The House also has considered similar legislation, but no formal vote has been taken. The differences in the bills largely come down to how to pay for the program.
Based on the Senate and House actions, observers expect Congress will include CHIP reauthorization in budget legislation that will be taken up soon after a final vote on the Tax Cuts and Jobs Act, perhaps as soon as Dec. 1. Even so, the reauthorization remained uncertain as Congress raced toward a Dec. 8 deadline to pass even more pressing legislation to fund the government through Sept. 30, 2018, and prevent a pre-Christmas shutdown.
The December deadline was included in legislation signed Sept. 8 by President Donald Trump that raised the debt ceiling and kept the government operating for three months.
CHIP’s unknown future concerns several Catholic organizations that focus on the needs of children, the poor and other vulnerable people. The USCCB, Catholic Health Association and Catholic Charities USA have spent hours on Capitol Hill advocating for the program
“There’s no valid excuse on earth to take care away from children,” Sister Carol Keehan, a Daughter of Charity and president and CEO of the Catholic Health Association, told CNS.
“It has been one of the programs where the money spent has accomplished what it intended to accomplish. This is nothing but an obvious winner for the children of this country. Not keeping this going at a time when many of the other safeguards are going away would just be catastrophic,” she said.
“This is a far higher priority than many of the other things (Congress) is working on,” Sister Keehan added. “They should get it fixed.

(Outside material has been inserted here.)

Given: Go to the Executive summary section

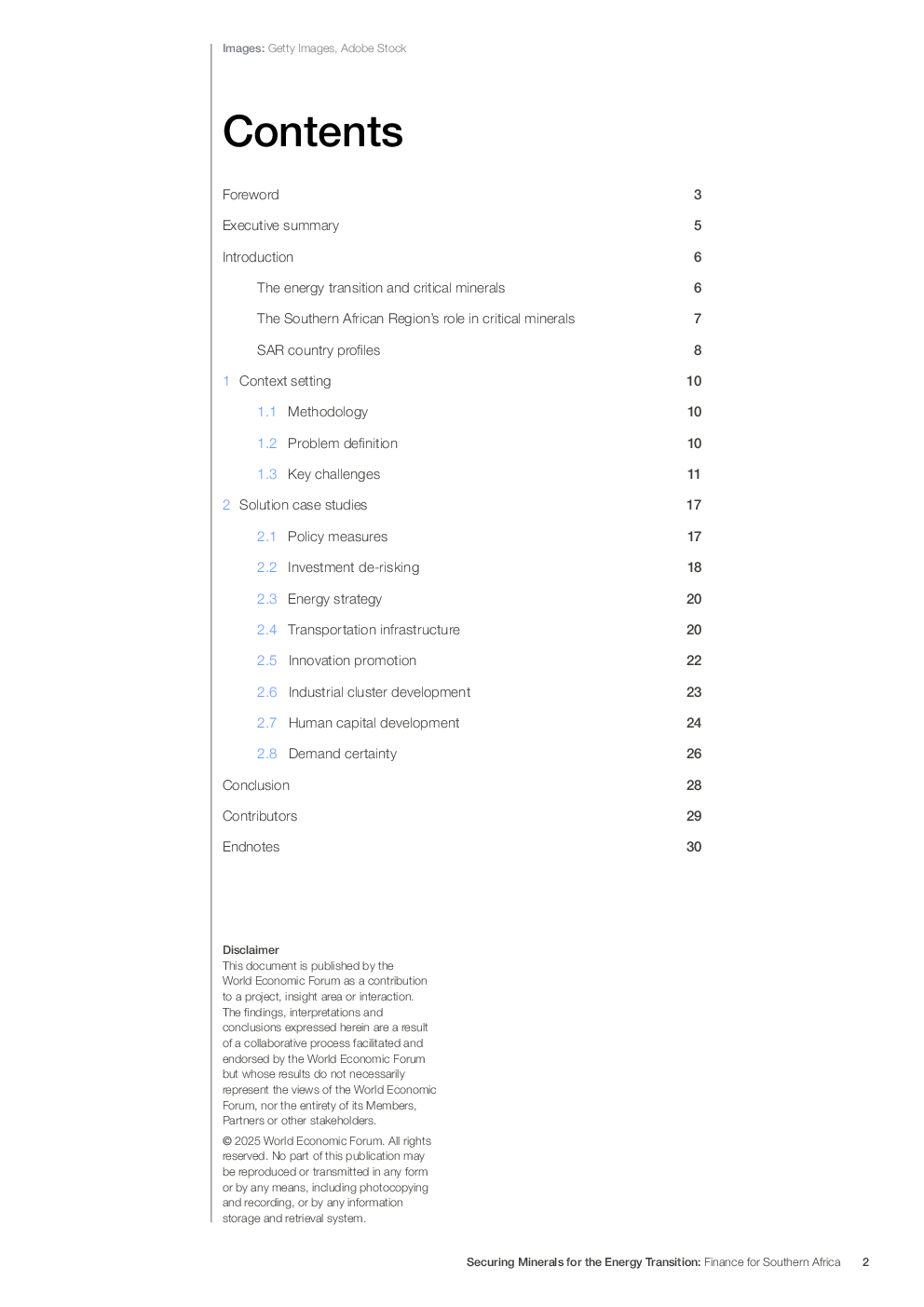Looking at the screenshot, I should (280, 225).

It’s not that complicated, but it is incredibly important.”
At Catholic Charities USA, Lucas Swanepoel, senior director of government affairs, suggested a program that works well in promoting children’s health ought to “bring us together.”
Expressing confidence that congressional leaders will pave the way for reauthorization, Swanepoel cautioned that hurdles “that have nothing to do with CHIP” still must be overcome to reconcile the House and Senate bills that are expected to become part of the budget legislation.

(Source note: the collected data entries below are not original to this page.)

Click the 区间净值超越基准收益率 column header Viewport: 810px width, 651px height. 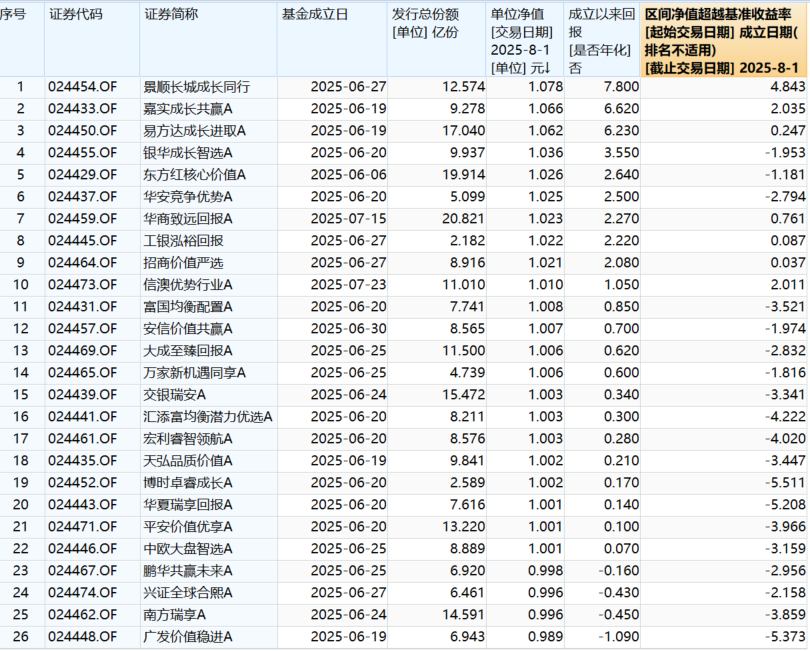[x=723, y=15]
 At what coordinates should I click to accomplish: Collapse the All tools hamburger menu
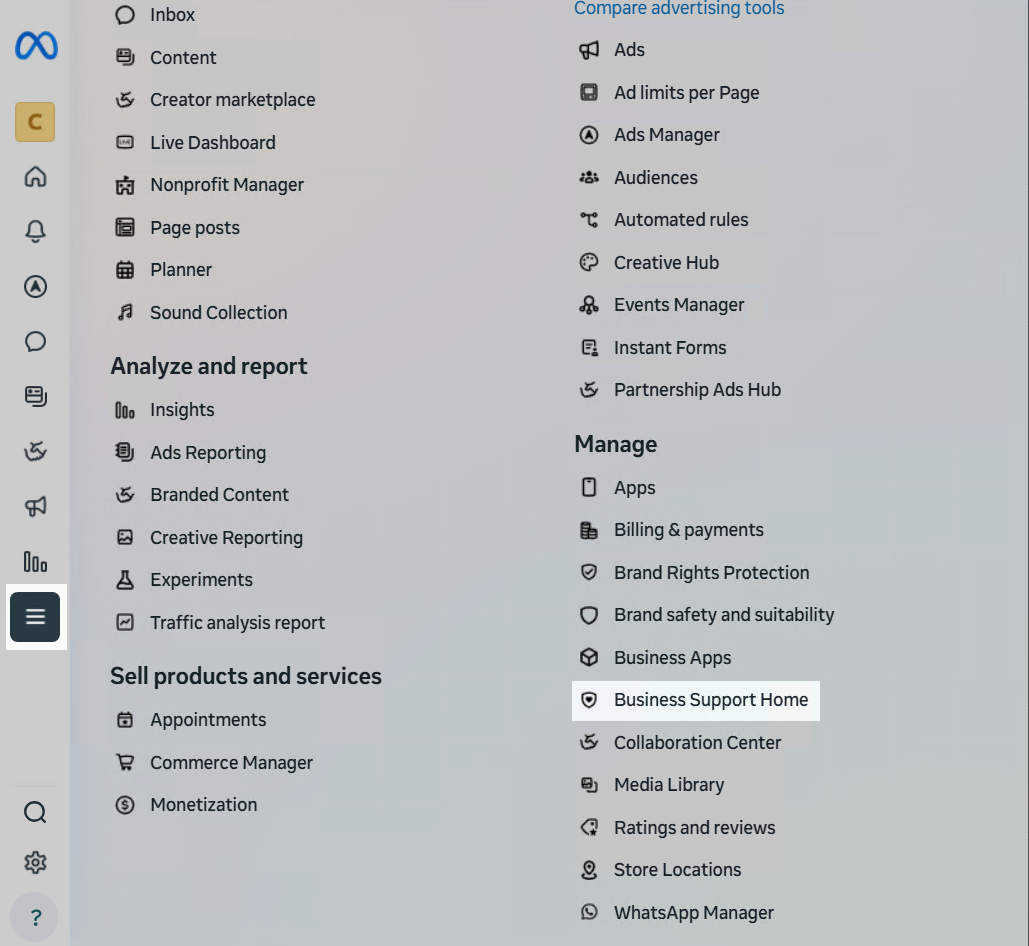tap(35, 617)
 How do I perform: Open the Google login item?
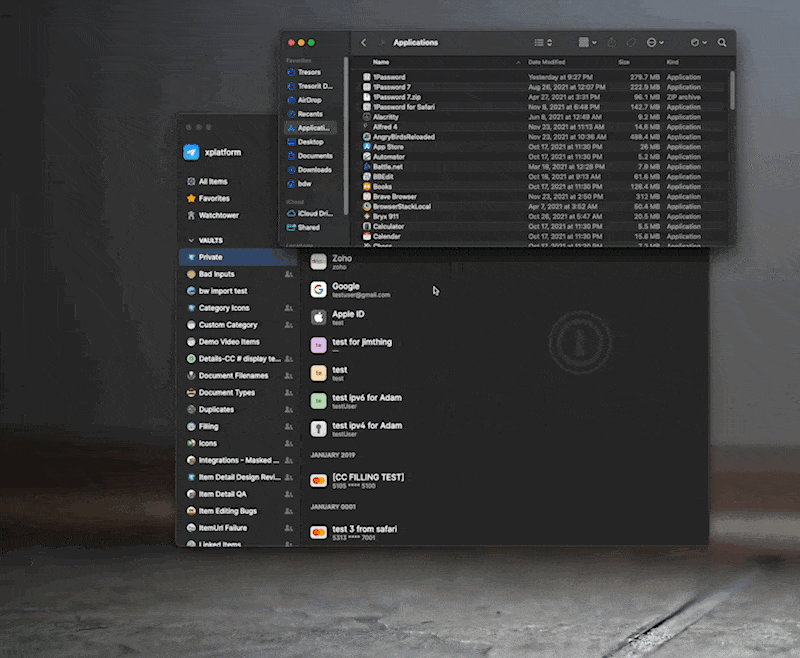[345, 290]
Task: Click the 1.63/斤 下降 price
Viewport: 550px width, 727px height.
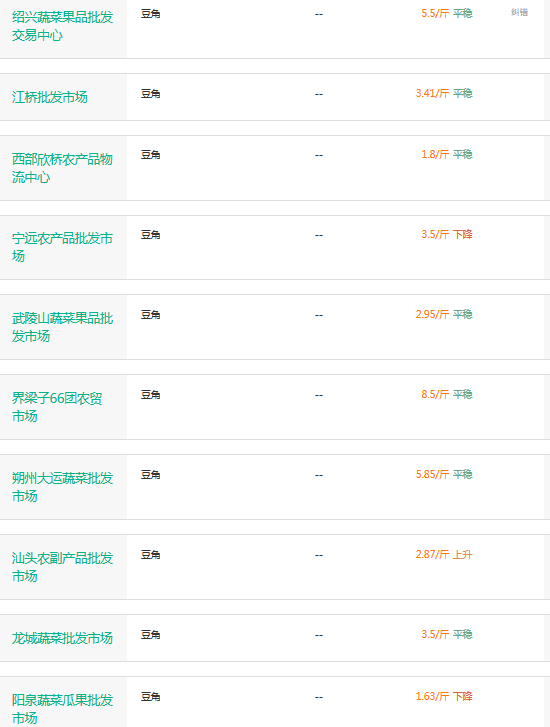Action: (x=444, y=696)
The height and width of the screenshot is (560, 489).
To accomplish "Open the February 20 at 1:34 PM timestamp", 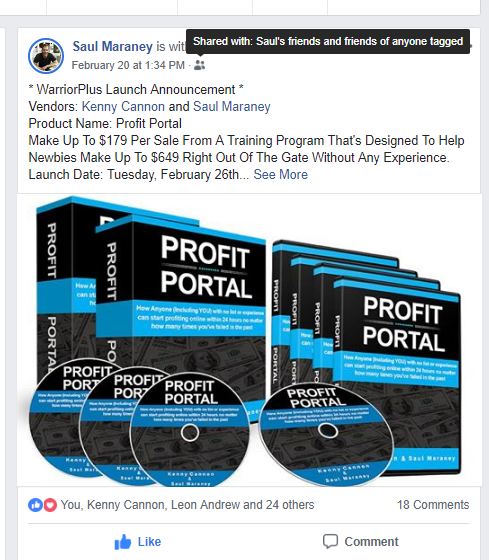I will (x=128, y=65).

The U.S. Conference of Catholic Bishops weighed in early on the need for CHIP. In an Oct. 4 letter to members of Congress, days after funding for the program ended, Bishop Dewane said reauthorization “is essential for the good of our nation’s children.”
Citing the words of Pope Francis, the bishop reminded Congress that health care is a human right, rather than a “consumer good.”
“This is especially true for CHIP,” he wrote, “which ensures that all families can provide their children with the health care that they need to grow and flourish.”